# [Work required]
The listing below contains a span that opens with the line containing "Instruction: Open the Creative" and closes with the line containing "Sort by the". Return that span exactly.

# [Record extracts]
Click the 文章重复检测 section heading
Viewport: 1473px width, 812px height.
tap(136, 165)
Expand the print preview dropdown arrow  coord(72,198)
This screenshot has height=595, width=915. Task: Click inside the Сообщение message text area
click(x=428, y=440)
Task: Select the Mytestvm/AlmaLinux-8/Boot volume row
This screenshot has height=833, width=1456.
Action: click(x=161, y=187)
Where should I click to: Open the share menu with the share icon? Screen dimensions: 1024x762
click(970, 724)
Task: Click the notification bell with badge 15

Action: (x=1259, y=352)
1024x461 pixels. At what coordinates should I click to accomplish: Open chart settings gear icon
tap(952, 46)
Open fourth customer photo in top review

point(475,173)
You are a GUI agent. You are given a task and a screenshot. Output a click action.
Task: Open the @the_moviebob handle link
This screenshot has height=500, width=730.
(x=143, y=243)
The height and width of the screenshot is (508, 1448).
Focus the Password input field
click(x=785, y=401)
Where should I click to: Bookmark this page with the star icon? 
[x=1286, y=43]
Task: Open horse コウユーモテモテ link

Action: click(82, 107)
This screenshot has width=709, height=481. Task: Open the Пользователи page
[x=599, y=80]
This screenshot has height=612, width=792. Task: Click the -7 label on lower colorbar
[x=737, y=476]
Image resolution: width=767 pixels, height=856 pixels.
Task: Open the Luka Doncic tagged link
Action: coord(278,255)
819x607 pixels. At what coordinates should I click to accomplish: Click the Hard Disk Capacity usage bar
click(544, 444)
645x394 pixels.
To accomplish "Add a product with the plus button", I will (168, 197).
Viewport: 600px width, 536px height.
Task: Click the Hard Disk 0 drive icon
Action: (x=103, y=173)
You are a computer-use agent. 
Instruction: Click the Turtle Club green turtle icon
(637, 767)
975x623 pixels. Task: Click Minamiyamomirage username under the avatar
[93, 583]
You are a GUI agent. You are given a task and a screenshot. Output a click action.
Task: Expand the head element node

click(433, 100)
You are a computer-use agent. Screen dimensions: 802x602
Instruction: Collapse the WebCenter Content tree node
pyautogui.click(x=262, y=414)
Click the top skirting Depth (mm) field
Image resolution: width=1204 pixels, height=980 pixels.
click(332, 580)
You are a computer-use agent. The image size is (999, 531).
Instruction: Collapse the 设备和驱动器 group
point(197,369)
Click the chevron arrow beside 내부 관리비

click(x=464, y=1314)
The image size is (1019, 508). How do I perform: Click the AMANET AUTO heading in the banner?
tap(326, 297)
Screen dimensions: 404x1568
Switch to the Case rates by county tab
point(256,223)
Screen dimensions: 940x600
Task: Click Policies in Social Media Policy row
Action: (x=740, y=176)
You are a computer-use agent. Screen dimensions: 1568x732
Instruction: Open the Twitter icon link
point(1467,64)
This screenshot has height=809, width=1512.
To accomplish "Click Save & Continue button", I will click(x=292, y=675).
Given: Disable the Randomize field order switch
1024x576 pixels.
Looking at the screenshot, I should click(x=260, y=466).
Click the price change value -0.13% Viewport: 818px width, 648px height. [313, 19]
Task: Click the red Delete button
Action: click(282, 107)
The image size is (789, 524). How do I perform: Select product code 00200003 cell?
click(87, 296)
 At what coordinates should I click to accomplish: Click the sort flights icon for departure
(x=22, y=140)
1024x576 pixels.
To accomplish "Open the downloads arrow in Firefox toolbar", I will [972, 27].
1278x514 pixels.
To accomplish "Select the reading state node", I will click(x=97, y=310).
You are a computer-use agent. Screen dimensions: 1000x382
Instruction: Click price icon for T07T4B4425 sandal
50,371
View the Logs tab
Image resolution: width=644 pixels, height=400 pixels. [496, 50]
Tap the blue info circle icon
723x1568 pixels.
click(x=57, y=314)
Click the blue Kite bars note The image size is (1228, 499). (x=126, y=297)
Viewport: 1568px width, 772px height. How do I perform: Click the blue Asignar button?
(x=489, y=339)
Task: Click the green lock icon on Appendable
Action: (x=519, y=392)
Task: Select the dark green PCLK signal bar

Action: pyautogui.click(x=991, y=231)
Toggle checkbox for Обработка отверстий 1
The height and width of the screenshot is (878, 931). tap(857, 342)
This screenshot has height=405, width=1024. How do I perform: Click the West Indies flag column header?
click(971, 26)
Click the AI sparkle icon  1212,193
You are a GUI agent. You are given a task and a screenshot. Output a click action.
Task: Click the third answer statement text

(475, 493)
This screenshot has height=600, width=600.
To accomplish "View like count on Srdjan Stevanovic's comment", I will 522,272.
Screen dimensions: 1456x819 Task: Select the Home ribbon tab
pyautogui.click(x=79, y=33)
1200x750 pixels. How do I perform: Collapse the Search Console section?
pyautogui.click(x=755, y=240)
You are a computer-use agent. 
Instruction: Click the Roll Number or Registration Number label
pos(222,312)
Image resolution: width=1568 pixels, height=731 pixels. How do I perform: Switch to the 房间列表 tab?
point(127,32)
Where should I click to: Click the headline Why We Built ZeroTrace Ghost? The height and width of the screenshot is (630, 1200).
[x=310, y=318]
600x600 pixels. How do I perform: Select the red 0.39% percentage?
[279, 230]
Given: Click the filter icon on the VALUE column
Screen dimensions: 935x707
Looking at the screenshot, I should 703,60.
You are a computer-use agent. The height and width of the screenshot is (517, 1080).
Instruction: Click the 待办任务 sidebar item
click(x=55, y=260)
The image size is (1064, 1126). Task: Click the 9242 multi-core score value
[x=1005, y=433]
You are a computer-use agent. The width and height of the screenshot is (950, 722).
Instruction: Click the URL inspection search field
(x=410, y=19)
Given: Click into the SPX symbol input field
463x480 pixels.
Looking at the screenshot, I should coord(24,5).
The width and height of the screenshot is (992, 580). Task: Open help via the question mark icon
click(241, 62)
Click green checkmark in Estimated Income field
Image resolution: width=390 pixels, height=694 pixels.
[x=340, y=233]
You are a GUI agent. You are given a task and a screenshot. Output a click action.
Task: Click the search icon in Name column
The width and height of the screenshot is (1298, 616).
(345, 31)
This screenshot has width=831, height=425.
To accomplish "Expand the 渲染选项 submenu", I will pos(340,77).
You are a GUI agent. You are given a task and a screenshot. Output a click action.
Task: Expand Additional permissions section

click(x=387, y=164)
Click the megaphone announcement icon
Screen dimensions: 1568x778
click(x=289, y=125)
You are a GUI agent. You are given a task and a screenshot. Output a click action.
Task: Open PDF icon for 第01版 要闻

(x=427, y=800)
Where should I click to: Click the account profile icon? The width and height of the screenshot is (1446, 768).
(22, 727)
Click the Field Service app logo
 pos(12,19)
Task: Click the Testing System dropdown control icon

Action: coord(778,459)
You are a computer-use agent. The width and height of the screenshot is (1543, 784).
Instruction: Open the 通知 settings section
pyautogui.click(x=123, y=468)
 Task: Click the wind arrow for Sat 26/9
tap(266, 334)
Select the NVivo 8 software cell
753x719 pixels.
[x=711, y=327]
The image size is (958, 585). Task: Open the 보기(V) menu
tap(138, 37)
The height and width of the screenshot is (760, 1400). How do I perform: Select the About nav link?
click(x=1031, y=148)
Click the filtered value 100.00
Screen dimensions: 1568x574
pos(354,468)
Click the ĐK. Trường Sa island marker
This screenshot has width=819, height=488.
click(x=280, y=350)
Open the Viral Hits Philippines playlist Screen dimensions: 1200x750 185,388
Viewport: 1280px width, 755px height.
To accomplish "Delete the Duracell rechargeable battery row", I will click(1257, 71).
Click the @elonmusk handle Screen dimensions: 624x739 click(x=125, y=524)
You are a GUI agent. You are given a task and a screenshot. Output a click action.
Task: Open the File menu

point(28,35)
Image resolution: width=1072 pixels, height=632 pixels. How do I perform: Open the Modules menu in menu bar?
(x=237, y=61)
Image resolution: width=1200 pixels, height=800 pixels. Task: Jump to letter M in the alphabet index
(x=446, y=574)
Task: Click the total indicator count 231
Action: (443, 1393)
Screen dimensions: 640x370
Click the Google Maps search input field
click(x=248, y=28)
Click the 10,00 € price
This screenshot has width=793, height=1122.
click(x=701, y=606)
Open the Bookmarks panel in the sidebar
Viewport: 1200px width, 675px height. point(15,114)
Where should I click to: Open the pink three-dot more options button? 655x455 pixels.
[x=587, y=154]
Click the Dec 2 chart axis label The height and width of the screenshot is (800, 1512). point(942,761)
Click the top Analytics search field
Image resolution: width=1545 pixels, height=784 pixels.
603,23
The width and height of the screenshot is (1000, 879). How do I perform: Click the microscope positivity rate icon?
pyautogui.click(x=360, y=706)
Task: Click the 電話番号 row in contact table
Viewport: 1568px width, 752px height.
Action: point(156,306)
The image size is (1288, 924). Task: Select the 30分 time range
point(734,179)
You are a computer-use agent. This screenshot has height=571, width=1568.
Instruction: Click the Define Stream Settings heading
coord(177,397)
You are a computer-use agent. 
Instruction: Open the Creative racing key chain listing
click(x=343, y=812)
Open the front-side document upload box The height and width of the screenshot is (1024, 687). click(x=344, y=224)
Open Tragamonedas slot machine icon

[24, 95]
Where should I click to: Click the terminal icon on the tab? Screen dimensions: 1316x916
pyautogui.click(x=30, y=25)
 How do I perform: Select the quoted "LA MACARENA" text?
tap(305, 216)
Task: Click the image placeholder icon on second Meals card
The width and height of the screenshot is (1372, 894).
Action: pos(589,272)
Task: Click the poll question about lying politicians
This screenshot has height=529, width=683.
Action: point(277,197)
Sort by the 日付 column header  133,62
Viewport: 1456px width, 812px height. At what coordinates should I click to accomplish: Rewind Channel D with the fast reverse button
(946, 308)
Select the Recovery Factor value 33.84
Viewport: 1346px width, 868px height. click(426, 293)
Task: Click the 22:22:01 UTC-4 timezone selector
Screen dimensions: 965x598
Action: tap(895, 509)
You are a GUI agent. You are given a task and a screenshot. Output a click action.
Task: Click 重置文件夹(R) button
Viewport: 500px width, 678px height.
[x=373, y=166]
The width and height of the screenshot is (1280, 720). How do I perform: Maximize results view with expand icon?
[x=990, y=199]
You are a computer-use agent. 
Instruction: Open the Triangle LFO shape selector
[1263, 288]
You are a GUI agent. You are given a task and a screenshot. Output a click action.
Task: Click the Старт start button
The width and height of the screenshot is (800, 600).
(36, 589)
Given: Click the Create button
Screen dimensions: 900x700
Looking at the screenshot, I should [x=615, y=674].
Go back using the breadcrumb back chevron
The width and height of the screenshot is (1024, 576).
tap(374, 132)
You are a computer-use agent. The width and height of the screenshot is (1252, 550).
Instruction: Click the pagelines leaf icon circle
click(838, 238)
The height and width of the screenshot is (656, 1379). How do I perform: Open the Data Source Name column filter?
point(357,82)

# [Expected answer]
Instruction: Open the Creative racing key chain listing
click(x=343, y=812)
Open the front-side document upload box The height and width of the screenshot is (1024, 687). click(x=344, y=224)
Open Tragamonedas slot machine icon

[24, 95]
Where should I click to: Click the terminal icon on the tab? Screen dimensions: 1316x916
pyautogui.click(x=30, y=25)
 How do I perform: Select the quoted "LA MACARENA" text?
tap(305, 216)
Task: Click the image placeholder icon on second Meals card
The width and height of the screenshot is (1372, 894).
Action: pos(589,272)
Task: Click the poll question about lying politicians
This screenshot has height=529, width=683.
Action: point(277,197)
Sort by the 日付 column header  133,62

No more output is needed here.